* **Assignment**
After finding the line containing "Click the 0 руб. retail price" below, please output that line and each following one through the line containing "Select the yellow", exactly as written.

* **Input records**
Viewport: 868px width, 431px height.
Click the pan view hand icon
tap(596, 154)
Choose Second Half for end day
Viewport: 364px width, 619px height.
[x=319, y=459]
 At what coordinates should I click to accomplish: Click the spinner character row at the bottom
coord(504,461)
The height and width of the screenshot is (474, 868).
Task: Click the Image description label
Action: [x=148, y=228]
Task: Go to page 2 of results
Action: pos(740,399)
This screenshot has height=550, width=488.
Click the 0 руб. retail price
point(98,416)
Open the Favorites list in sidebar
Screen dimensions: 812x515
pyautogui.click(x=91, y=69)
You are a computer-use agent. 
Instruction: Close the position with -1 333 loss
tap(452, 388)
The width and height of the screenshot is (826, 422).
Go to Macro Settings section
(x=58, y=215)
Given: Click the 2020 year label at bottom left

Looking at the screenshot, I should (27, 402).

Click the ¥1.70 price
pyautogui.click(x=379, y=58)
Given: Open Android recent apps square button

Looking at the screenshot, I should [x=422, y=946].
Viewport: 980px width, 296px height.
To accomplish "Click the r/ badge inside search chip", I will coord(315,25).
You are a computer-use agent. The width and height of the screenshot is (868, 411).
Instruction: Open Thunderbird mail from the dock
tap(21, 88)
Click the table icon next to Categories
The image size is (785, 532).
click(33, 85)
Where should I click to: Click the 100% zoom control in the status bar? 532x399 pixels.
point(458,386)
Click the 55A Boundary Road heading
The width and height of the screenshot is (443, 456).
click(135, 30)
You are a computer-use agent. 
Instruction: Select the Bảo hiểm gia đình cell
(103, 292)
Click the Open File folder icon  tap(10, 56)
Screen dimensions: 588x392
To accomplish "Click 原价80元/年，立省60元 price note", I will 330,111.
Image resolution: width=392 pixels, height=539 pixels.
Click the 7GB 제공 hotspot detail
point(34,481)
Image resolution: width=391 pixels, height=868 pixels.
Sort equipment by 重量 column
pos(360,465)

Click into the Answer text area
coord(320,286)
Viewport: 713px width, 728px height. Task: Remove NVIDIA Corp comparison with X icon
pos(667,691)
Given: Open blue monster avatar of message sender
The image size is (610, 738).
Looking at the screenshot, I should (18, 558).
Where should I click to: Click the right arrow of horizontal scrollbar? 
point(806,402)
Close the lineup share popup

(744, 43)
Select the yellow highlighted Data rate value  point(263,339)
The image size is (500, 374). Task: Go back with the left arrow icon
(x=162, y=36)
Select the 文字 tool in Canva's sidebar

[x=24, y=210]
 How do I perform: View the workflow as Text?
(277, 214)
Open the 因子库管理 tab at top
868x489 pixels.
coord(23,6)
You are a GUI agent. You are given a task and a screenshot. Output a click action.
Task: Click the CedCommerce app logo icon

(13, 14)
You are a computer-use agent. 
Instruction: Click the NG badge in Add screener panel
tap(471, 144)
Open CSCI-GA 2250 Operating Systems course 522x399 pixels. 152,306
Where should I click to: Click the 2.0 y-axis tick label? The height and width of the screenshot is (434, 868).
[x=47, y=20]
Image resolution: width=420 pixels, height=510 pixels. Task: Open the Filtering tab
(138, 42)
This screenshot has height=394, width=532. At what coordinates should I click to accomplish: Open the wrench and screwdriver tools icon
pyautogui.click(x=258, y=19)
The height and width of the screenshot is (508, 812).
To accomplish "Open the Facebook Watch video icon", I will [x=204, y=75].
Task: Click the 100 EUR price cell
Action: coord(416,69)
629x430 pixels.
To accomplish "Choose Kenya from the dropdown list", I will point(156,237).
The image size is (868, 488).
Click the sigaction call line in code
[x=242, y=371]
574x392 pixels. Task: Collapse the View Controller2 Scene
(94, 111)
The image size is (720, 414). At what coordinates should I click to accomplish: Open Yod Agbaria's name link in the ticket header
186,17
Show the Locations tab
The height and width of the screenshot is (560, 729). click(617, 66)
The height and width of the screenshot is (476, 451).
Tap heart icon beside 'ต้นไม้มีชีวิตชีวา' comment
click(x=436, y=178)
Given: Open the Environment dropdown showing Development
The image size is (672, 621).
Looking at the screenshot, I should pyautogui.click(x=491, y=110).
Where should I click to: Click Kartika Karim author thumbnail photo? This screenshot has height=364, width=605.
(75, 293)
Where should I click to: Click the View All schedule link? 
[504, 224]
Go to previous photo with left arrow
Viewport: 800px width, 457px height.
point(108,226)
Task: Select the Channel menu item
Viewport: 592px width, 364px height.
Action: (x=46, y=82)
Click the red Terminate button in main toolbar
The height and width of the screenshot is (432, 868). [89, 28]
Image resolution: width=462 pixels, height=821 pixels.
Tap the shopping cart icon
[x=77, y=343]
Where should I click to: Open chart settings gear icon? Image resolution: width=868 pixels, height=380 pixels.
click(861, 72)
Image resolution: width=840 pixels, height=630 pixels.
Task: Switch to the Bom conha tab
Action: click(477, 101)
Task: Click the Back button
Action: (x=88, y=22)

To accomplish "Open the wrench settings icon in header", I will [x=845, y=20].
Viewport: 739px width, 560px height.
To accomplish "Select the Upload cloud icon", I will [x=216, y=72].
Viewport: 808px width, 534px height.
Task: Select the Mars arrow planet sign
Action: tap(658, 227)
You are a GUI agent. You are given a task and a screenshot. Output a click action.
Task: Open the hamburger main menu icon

* **Completed exercise**
Click the 0 руб. retail price
point(98,416)
Open the Favorites list in sidebar
Screen dimensions: 812x515
pyautogui.click(x=91, y=69)
You are a computer-use agent. 
Instruction: Close the position with -1 333 loss
tap(452, 388)
The width and height of the screenshot is (826, 422).
Go to Macro Settings section
(x=58, y=215)
Given: Click the 2020 year label at bottom left

Looking at the screenshot, I should (27, 402).

Click the ¥1.70 price
pyautogui.click(x=379, y=58)
Given: Open Android recent apps square button

Looking at the screenshot, I should [x=422, y=946].
Viewport: 980px width, 296px height.
To accomplish "Click the r/ badge inside search chip", I will coord(315,25).
You are a computer-use agent. The width and height of the screenshot is (868, 411).
Instruction: Open Thunderbird mail from the dock
tap(21, 88)
Click the table icon next to Categories
The image size is (785, 532).
click(33, 85)
Where should I click to: Click the 100% zoom control in the status bar? 532x399 pixels.
point(458,386)
Click the 55A Boundary Road heading
The width and height of the screenshot is (443, 456).
click(135, 30)
You are a computer-use agent. 
Instruction: Select the Bảo hiểm gia đình cell
(103, 292)
Click the Open File folder icon  tap(10, 56)
Screen dimensions: 588x392
To accomplish "Click 原价80元/年，立省60元 price note", I will 330,111.
Image resolution: width=392 pixels, height=539 pixels.
Click the 7GB 제공 hotspot detail
point(34,481)
Image resolution: width=391 pixels, height=868 pixels.
Sort equipment by 重量 column
pos(360,465)

Click into the Answer text area
coord(320,286)
Viewport: 713px width, 728px height. Task: Remove NVIDIA Corp comparison with X icon
pos(667,691)
Given: Open blue monster avatar of message sender
The image size is (610, 738).
Looking at the screenshot, I should (18, 558).
Where should I click to: Click the right arrow of horizontal scrollbar? 
point(806,402)
Close the lineup share popup

(744, 43)
Select the yellow highlighted Data rate value  point(263,339)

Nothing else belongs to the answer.